DeJohn Lee terrorized women in Chester, sexually assaulting four of them in a nearly identical manner, Assistant District Attorney Danielle Gallaher said Thursday in Delaware County Court.

“This case is about a man who raped and robbed women at gunpoint every chance he could get,” Gallaher said in her closing arguments at the end of Lee’s three-day bench trial. “He had it down to a science, and he had a clear modus operandi.

It was, she said, his “signature crime.”

Lee, 27, has been charged with rape, aggravated assault, robbery, and related crimes for allegedly targeting four women as they walked alone in Chester between September 2016 and January 2017. His fate is now in the hands of Delaware County Court Judge James Bradley, who said Thursday that he will render his verdict on Oct. 24 after considering the evidence presented to him this week.

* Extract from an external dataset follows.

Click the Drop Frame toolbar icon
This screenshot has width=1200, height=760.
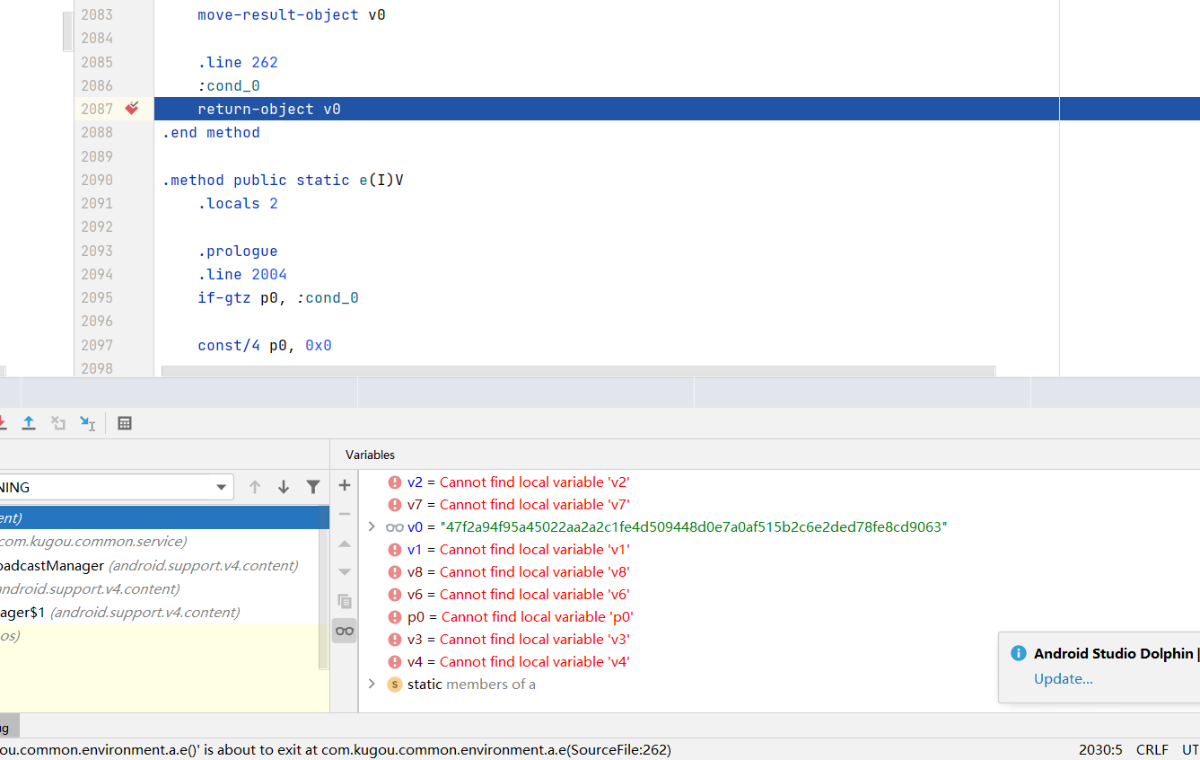point(58,423)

Lee’s attorneys, Sherri Eyer and Scott Galloway, said he had no involvement in the crimes and disputed prosecutors’ theory of the case, which they said was rife with reasonable doubt.

Eyer challenged the accuracy of the accounts given by women who said Lee attacked them, pointing out inconsistencies between what they initially told police and what they later said in court.

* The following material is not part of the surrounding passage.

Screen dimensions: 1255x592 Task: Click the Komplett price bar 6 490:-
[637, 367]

She questioned whether some of the women had been able to positively identify Lee. They testified that they were attacked from behind, and that, Eyer said, meant they could not have seen his face during an assault.

Gallaher countered that the charges against Lee were supported by a significant amount of evidence, including that his DNA was found on a rape kit taken from his first victim. And, she said, he confessed to three of the four assaults.

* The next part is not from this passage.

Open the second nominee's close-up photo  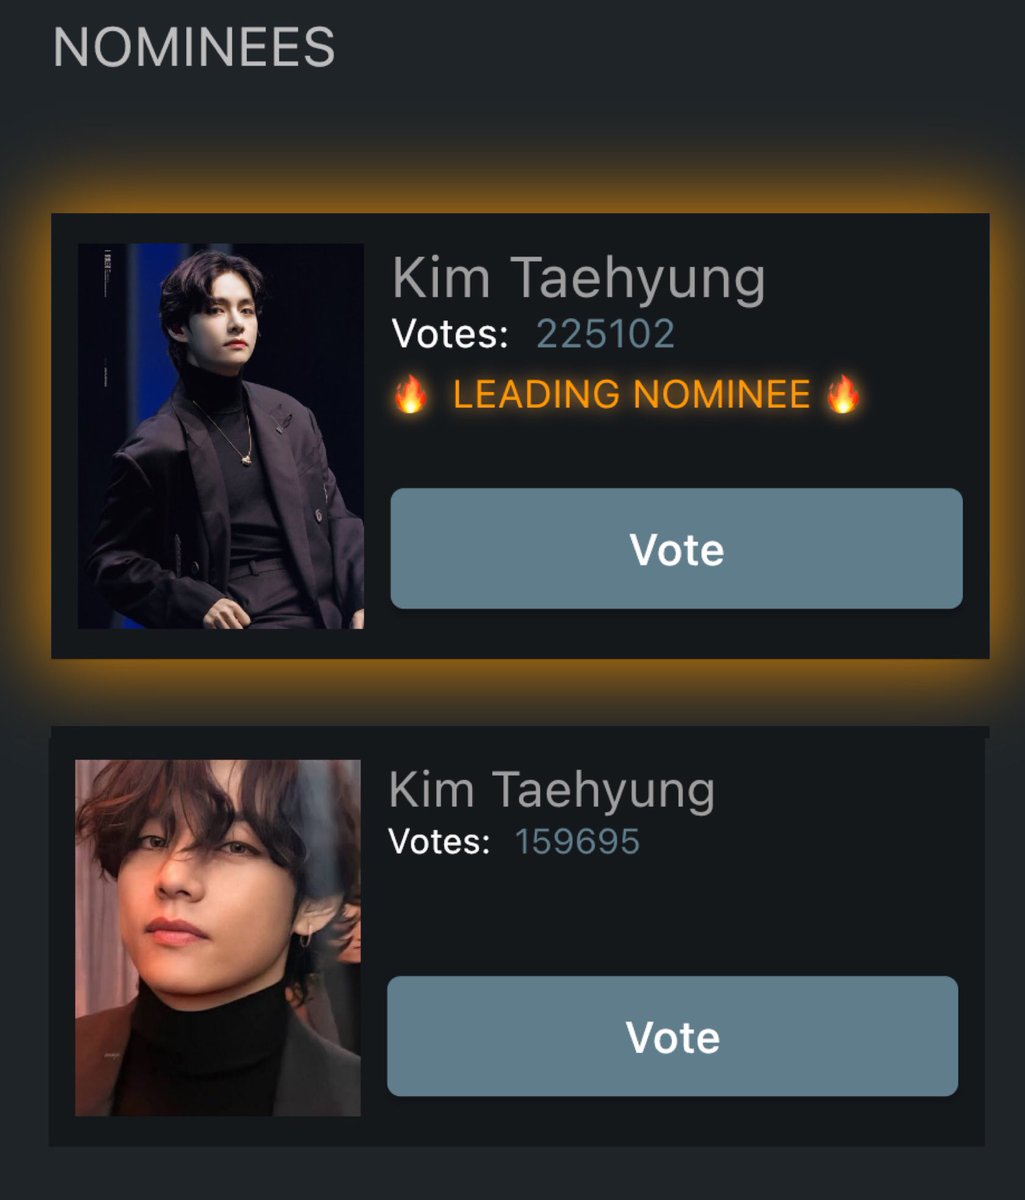coord(218,938)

Lee’s attorneys cast doubt on the confession, which they said was coerced by investigators intent on pinning the crimes on him.

Gallaher pointed out that Lee’s statement to police matched the victims’ accounts and included details that officers did not know and could not have supplied.

In each incident, Lee pulled the women into a secluded area under threats of shooting them, robbed them of their phones and money, and then sexually assaulted them, according to evidence presented during the trial.

Prosecutors said he raped three of the women, and sexually assaulted the fourth after she fought back and told him she had HIV.

After the attacks, Lee told the women to count to a specific number to give him time to flee the scene, Gallaher said. He also took steps to distance himself from the crimes, she said, including discarding one of the women’s belts that he said had his fingerprints on it.

Lee was arrested in January 2017, when a woman who said he attacked her the previous month recognized him at a ShopRite store in Eddystone. The two had worked together briefly, she said, and he had once given her his phone number and offered to sell her marijuana.

When police took Lee into custody at the ShopRite, he was in possession of a .22-caliber Ruger handgun that had been reported stolen in 2014, and a cell phone that one of the victims told police had been taken by her rapist.

On that phone, Gallaher said, were pictures of Lee wearing an outfit similar to the clothing that some of the victims said their attacker had worn.

In court, another woman who said Lee assaulted her testified that she knew him from school and the neighborhood, and recognized his voice during the assault. A third victim, whom prosecutors say he attacked in December 2016, later picked him out of a photo array provided by police.

Aside from the four cases before Judge Bradley, Lee is also charged in connection with five other rapes that investigators say occurred around the same time period in Chester. Those cases are pending.